This Plan is not intended to and shall not be construed so as to provide any
Participant receiving benefits under the Qualified Plan, and where applicable,
this Plan, with benefits which, in the aggregate, determined at the time that
benefits commence hereunder, either have a greater or lesser value than the
benefit that would result from the calculation made under the applicable
provisions of the Qualified Plan without giving effect to the benefit limitation
provisions of ERISA and the Code and Regulations promulgated thereunder, or the
nonrecognition of compensation deferred under the Manufacturers Incentive
Compensation Plans. The provisions of this restated Plan shall be effective as
of January 1, 2017.
SECTION 2
DEFINITIONS
The following words and phrases, wherever capitalized, shall have the following
meanings respectively:
A.    “Account Balance Benefit” means the Account Balance Benefit, as such term
is defined in the Qualified Plan.
B.    “Affiliate” means any entity that is controlled by the Company, whether
directly or indirectly.
C.    “Aggregated Plan” means all agreements, methods, programs, and other
arrangements sponsored by the Company that would be aggregated with this Plan
under Section 1.409A-1(c) of the Regulations.
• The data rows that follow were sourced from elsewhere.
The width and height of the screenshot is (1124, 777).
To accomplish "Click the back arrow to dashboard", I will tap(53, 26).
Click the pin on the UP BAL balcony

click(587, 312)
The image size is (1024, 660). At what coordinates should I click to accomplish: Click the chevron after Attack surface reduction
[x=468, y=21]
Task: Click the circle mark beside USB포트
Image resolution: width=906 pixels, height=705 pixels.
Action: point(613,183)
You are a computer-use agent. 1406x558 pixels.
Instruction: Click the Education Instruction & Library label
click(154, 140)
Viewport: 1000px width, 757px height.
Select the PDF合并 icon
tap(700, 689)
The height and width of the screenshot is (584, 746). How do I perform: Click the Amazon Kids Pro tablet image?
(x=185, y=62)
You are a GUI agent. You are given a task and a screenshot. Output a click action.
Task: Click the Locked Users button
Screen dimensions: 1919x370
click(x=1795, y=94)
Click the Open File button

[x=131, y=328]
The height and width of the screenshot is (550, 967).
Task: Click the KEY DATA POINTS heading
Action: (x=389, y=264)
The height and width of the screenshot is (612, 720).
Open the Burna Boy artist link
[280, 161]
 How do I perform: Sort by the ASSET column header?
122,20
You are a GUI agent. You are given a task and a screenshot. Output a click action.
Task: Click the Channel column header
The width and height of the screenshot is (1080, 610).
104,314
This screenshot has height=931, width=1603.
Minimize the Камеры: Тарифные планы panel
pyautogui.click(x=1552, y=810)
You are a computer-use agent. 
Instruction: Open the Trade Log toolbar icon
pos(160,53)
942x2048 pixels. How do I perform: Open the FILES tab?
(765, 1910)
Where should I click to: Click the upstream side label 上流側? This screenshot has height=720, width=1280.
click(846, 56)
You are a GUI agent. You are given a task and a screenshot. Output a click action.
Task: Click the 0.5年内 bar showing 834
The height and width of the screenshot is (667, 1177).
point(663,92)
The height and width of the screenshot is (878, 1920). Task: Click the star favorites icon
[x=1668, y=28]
D.    “Alternative Benefits” means an award granted by the Committee under the
Comerica Incorporated 2006 Amended and Restated Long-Term Incentive Plan, as it
may be amended and/or restated from time to time, or its successor plan, to a
Participant where the Committee, in its sole discretion, expressly grants such
award in lieu of an award earned but not paid for a particular performance
period under the Comerica Incorporated 2016 Management Incentive Plan, as it may
be amended and/or restated from time to time, or a successor or predecessor
plan.
E.    “Code” means the Internal Revenue Code of 1986, as it may be amended from
time to time.
F.    “Committee” means the Governance, Compensation and Nominating Committee of
the Company.
G.    “Company” means Comerica Incorporated, a Delaware corporation.
H.    “Employer” means the Company and each Affiliate thereof.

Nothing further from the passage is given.